Мining

As bitcoin miners prep for earnings season, all eyes are on treasuries and deployments

With fourth-quarter earnings for bitcoin miners starting, industry experts are closely watching how companies plan to deploy hardware and manage their treasury going forward.

2022 was a lesson in frenzied growth and even in the face of bitcoin’s recent rally, combined with a dip in energy prices in January, healthy balance sheets and access to low-cost power will still be a winning combination.

CleanSpark set the tone for earnings season Thursday when the firm laid out plans to keep acquiring machines and new sites as it works to meet its end-of-year hashrate guidance. And while CleanSpark plans to keep leveraging discounted prices on the spot market, the possibility of future contracts is also on the table for the coming months.

“We believe the tides are starting to shift,” CEO Zach Bradford said in the company’s earnings call for the last quarter.

CleanSpark saw its average power cost across all sites rise from $0.05 per kilowatt-hour between July and September to $0.06 in the following quarter, according to Bradford, but more recently they’ve consistently been in the $0.02 range.
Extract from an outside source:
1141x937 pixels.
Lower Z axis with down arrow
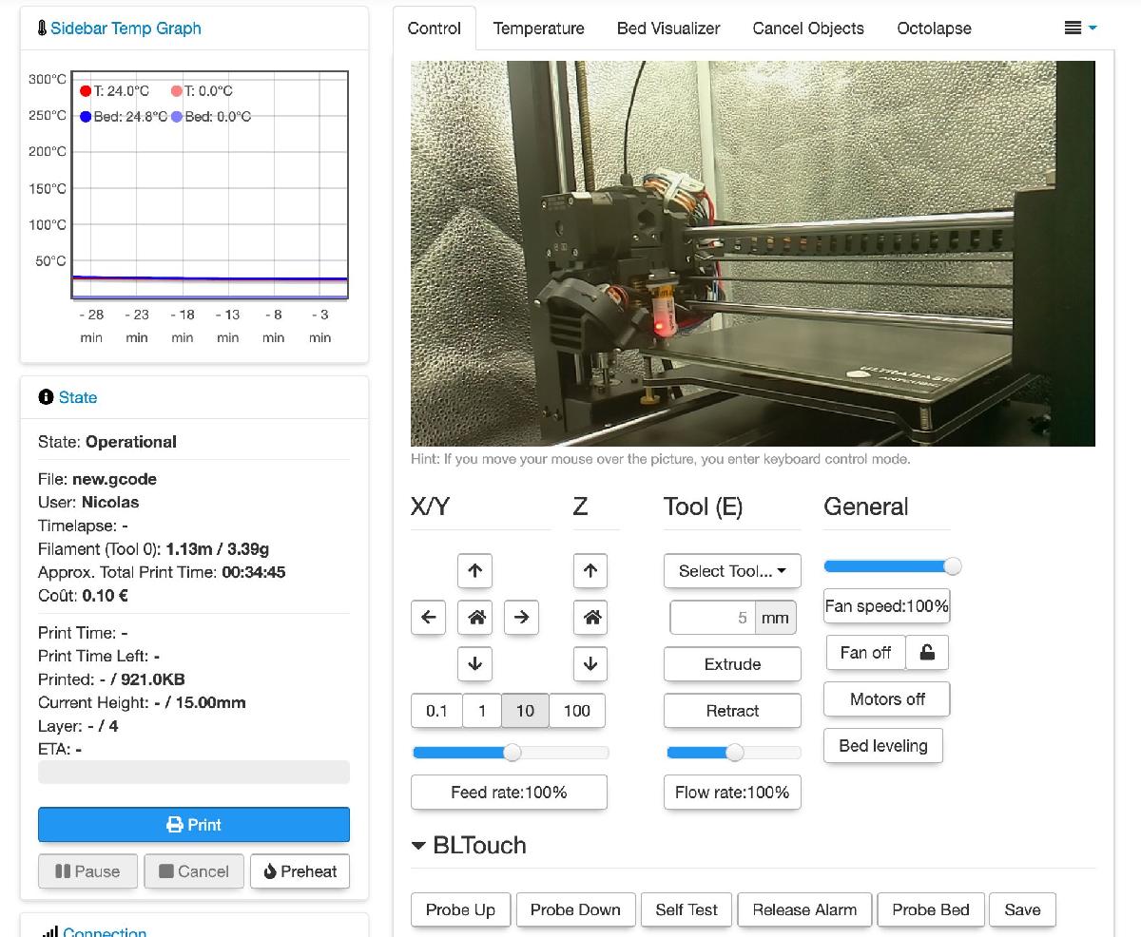[590, 664]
As the company looks at acquiring an additional 50 to 75 megawatts, any new site will still have to meet “very strict criteria” when it comes to power cost, Bradford underlined.

Even combined with the recent rise in bitcoin prices, analysts said that as hashrate that previously dropped off comes back online — increasing mining difficulty in the process — it might offset any of those tailwinds.
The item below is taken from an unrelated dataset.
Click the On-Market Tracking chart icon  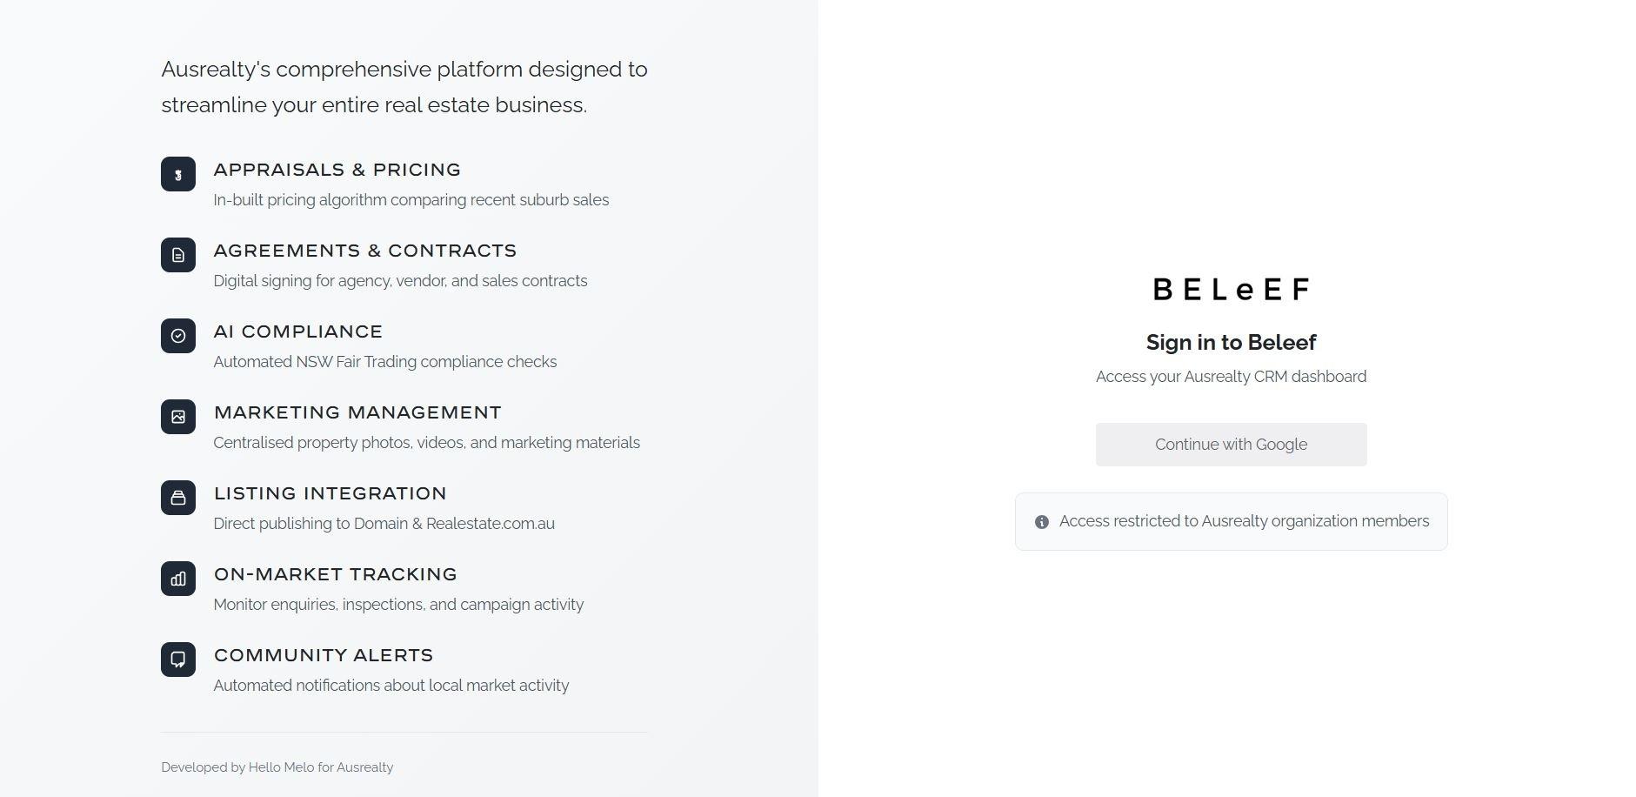[178, 579]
“We remain cautious here as the increase in competition is likely to continue due to the recent drop in energy prices. As a result, we continue to lean on miners with low-cost power, funded growth plans, and ample liquidity to capitalize on the impending shakeout,” said a note from investment firm D.A. Davidson published on Jan. 30, once again highlighting Riot and Marathon.

D.A. Davidson went as far as to say that well-positioned miners could very well benefit bitcoin trading at a lower value because of the “competitive dynamic” of the industry.
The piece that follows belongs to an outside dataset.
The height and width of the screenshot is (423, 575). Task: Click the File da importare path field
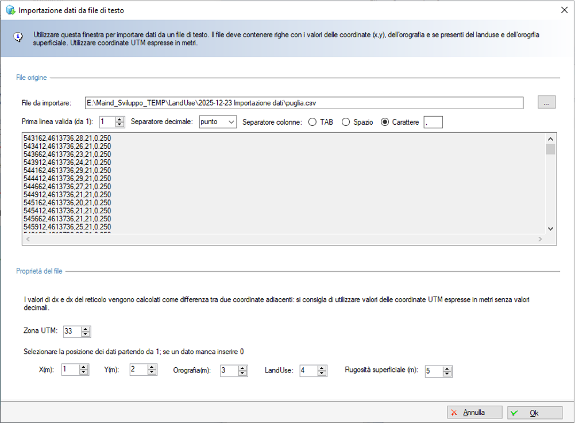[x=303, y=103]

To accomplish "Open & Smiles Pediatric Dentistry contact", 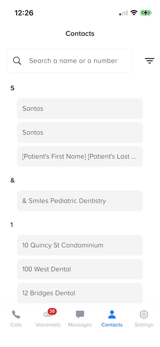I will coord(80,201).
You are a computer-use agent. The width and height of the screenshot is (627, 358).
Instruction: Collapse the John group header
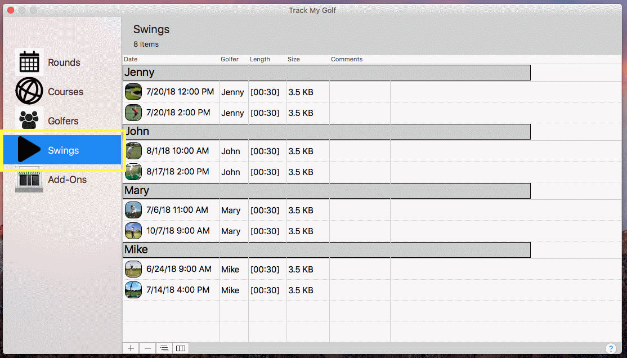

“Given sustained headwinds in the road ahead, we continue to favor public miners with access to low-cost power, an efficient mining fleet, and a healthy balance sheet to withstand unforeseen market volatility,” said another note from investment firm Stifel.

Stifel also highlighted miners Hive and Hut 8 as well positioned, with the latter last week announcing a merger with US Bitcoin.

Sustained growth

December was a tough month for miners, with low temperatures driving up energy prices further. The last quarter culminated in the bankruptcy of the largest company in the space, Core Scientific, and many others struggled as well after months of operating at depressed margins.

Companies in the mining sector found themselves in a serious liquidity crunch last year, having taken on large amounts of debt while holding on to all or most of the bitcoin they mined, only to them sell them at depressed prices around the summer in order to reduce debt loads.

“I’m insanely curious about how people are going to portray their treasury management strategies because we saw a lot of miners sell-off over the course of the last six months,” Galaxy Digital’s Head of Mining Amanda Fabiano told The Block. The company recently acquired a 180-megawatt expandable site from Argo Blockchain, which was exposed to power spikes over the summer as it struggled to close a fixed-price power purchase agreement.

In a recent report, Galaxy estimated that in 2022, miners defaulted on about 11.59 EH/s worth of hardware-backed loans. Fabiano also highlighted how companies are thinking about growth plans.

“Those are the things that are really going to distinguish the people who win and the people who lose this year,” she said.

Kevin Dede, an analyst with H.C. Wainwright, is also zeroing in on how different companies are looking to execute their hashrate deployment plans.

“Whether or not they have changed, whether or not they’ve got the machines and whether or not they have the plugs to support those plans and then the power cost,” he added.

A snapshot in time

“In the next cycle, I’d love to see people get a little bit more in-depth on the operational differences between one miner to the next,” Fabiano also said.

Even though some investors view mining stocks as an alternative to investing in bitcoin, it doesn’t mean one miner is equal to another, she argued.

“We saw a lot of miners that focused the majority of their capital and their time on building the future versus by focusing on ‘how do I make this 100 megawatts the best that I could ever make it.’ It was ‘how do I get to 500 megawatts,'” she said. “And the rationale for that was because that’s what the market was rewarding.”

In other words, they built up their businesses based on a snapshot in time, rather than accounting for all the variability of power costs, mining difficulty and bitcoin price, said CleanSpark’s executive chairman Matthew Schultz.

“I don’t think a thorough analysis went into energy cost, which is the biggest cost of doing business,” he said.

While some companies focused their energy on scaling up as fast as possible when money was flowing into the sector, others prioritized nailing down infrastructure and low cost of power.

Meanwhile, hosting providers who offered fixed costs while taking on real-time power prices were the hardest hit in the sector and they probably won’t offer the same fixed-rate contracts going forward, the Galaxy report also pointed out.